Introduction to Sessions

Model Builders on the integrate.ai platform use sessions to train models, generate predictions, and perform other data science work.

The platform supports multiple session types. Regardless of the type, there are several building blocks required to create and run a session in a notebook.

Running a session

To run a session, follow the examples below:

  1. Import your token and instantiate the client (task runner).

from integrate_ai_sdk.api import connect
import os
import json
import pandas as pd

IAI_TOKEN = ""
client = connect(token=IAI_TOKEN)
  1. Specify the model_config and data_config. These paramateres in these two configuration files are specific to the type of session you are running. For details, see the example of the HFL or VFL session type.

  2. Create and start (load) the session.

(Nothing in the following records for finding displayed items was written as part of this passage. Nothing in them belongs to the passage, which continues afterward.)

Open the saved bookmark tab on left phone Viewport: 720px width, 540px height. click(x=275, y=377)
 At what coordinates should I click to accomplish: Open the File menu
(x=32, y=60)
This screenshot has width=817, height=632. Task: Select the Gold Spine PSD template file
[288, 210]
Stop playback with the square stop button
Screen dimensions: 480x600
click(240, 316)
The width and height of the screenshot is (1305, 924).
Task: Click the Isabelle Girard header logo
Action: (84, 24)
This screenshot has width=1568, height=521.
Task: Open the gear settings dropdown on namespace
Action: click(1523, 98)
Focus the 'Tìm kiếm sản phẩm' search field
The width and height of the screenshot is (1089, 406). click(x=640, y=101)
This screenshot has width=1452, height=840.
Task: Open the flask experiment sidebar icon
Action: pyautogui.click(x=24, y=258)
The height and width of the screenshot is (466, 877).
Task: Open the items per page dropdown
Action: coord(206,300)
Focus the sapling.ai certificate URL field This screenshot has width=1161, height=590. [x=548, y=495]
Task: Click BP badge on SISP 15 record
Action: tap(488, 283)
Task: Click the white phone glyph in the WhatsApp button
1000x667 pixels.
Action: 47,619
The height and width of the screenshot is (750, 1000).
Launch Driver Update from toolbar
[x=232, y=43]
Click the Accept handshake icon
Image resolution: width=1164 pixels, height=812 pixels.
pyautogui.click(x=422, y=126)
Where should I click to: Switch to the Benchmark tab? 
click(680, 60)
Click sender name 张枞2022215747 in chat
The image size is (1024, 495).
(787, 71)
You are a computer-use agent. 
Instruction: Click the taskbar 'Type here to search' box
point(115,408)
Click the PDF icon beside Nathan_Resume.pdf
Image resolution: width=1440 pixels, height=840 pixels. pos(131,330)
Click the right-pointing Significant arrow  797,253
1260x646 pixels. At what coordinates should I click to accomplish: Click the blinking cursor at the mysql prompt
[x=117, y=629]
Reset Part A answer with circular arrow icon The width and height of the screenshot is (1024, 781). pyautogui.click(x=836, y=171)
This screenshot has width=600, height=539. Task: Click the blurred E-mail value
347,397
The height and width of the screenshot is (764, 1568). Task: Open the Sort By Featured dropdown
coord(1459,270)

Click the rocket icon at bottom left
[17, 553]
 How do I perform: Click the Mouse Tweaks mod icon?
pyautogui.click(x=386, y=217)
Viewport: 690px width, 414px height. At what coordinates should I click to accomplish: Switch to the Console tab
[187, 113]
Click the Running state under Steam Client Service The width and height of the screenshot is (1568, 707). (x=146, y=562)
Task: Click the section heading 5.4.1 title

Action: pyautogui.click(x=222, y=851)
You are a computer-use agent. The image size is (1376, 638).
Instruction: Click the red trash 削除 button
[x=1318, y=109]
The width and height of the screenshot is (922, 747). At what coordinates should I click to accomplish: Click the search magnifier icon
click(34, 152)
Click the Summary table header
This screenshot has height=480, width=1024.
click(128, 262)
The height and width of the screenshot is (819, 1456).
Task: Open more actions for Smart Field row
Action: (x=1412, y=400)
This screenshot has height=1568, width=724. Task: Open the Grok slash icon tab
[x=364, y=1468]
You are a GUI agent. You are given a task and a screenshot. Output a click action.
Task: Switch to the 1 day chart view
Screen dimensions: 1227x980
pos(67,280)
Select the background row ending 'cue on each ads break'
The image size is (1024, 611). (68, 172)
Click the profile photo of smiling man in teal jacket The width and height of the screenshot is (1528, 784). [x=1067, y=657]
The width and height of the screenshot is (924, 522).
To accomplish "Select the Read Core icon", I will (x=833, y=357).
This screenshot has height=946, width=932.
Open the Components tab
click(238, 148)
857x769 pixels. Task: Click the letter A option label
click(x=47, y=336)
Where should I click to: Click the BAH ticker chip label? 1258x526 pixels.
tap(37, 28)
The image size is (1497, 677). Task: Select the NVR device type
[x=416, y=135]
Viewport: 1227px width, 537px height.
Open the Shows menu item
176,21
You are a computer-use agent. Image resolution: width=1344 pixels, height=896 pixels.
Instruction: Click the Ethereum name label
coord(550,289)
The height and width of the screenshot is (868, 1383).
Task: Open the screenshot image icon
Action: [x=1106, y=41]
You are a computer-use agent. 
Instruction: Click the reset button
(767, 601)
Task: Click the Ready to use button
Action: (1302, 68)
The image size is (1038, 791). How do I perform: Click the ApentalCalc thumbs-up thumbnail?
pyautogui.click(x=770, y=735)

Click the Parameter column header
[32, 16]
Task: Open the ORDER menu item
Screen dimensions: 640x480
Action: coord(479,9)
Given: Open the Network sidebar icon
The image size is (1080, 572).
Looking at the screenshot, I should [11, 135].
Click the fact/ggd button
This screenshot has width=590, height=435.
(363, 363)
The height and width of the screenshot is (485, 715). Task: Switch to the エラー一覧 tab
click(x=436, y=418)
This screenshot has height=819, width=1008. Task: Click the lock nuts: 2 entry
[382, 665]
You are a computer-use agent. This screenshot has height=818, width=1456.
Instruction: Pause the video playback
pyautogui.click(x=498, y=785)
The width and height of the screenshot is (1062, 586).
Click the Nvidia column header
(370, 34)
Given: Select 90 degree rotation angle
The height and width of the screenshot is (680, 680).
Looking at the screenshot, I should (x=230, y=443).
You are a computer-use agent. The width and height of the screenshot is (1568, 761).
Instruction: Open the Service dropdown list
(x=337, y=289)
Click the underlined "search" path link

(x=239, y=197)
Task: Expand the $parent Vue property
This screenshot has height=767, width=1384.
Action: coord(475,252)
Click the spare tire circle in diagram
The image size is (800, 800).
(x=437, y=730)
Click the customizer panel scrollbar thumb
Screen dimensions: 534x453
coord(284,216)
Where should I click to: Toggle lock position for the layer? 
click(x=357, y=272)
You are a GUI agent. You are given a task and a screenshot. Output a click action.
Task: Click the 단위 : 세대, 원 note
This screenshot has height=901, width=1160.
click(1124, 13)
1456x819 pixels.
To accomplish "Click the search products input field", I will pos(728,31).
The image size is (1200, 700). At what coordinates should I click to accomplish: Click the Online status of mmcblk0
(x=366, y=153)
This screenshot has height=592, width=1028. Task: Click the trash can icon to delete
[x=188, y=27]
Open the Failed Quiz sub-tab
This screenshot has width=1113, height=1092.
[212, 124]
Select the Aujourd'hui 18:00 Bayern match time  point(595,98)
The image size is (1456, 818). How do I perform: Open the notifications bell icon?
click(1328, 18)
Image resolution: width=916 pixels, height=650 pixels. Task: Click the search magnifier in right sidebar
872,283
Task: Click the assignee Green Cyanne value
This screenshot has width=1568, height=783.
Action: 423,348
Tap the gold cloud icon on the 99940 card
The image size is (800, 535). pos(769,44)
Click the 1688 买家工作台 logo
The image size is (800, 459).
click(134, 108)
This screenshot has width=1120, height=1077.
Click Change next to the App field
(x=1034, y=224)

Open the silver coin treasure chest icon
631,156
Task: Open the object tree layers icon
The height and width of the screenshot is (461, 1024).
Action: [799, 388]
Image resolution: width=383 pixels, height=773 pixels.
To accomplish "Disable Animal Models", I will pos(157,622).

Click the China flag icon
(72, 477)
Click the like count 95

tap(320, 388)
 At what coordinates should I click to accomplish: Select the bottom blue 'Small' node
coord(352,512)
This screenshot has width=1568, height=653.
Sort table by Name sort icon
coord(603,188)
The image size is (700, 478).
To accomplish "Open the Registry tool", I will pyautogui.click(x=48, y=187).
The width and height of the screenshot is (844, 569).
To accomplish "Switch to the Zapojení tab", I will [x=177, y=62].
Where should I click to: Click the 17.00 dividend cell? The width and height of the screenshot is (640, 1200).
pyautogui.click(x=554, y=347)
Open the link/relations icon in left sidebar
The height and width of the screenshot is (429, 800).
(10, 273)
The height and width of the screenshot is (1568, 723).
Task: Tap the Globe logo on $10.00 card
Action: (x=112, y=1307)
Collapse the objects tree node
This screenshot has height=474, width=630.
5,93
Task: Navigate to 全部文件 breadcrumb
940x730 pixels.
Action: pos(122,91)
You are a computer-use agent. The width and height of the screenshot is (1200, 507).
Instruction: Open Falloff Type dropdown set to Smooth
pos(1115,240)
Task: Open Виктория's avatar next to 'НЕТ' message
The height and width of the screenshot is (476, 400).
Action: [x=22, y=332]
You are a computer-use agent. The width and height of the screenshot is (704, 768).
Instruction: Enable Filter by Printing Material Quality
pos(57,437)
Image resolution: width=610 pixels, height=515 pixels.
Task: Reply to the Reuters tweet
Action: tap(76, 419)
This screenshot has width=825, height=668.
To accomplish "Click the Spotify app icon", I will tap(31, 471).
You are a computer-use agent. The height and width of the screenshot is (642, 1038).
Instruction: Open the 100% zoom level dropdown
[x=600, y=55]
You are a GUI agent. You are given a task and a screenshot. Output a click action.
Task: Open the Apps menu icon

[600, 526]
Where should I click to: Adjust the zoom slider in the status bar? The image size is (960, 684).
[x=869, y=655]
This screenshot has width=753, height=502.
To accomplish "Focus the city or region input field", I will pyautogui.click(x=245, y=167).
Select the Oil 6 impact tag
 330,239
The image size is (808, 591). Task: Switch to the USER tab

#Set up the task builder that contains the tasks

from integrate_ai_sdk.taskgroup.taskbuilder.integrate_ai import IntegrateAiTaskBuilder
from integrate_ai_sdk.taskgroup.base import SessionTaskGroup

iai_tb_aws = IntegrateAiTaskBuilder(client=client,task_runner_id="")

#Create the session

hfl_session = client.create_fl_session(         #This is an HFL session example. Specify the name of the session (eg hfl_session)
    name="Testing notebook - HFL",              #Type a name to appear in the workspace UI to help you locate your session
    description="I am testing HFL FFNet session creation with a task runner through a notebook",        #This is a long description that can contain details about your session
    min_num_clients=1,                          #
    num_rounds=2,                               #The number of rounds over which to train the model
    package_name="iai_ffnet",                   #The model package name
    model_config=model_config,                  #The model configuration specified in step 2
    data_config=data_schema                     #The data schema/config specified in step 2
).start()

hfl_session.id                  # Prints the training session ID for reference
  1. Create a task group and specify the dataset names. Each dataset, or train/test dataset pair, is used in a single task.

task_group = (
    SessionTaskGroup(hfl_session)
    .add_task(iai_tb_aws.hfl(
        train_dataset_name="dataset1",  //required 
        test_dataset_name="test_set1",  //required
        batch_size=batch_size,          //optional - specify the batch size
        vcpus=vcpus,                    //optional - specify to override the default vcpus for the server for this task
        memory=memory,))\               //optional - specify to override the default memory for the server for this task
    .add_task(iai_tb_aws.hfl(
        train_dataset_name="dataset2",  //required
        test_dataset_name="test_set2",  //required
        batch_size=batch_size,          //optional - specify the batch size
        vcpus=vcpus,                    //optional - specify to override the default vcpus for the server for this task
        memory=memory,))\               //optional - specify to override the default memory for the server for this task
)

task_group_context = task_group.start()             #Starting the task group starts the training session on the task runner

Each session type has a specific client task configuration. The example here shows only the minimum requirements for an HFL session. Review the details for the session type you are running when you configure your task group.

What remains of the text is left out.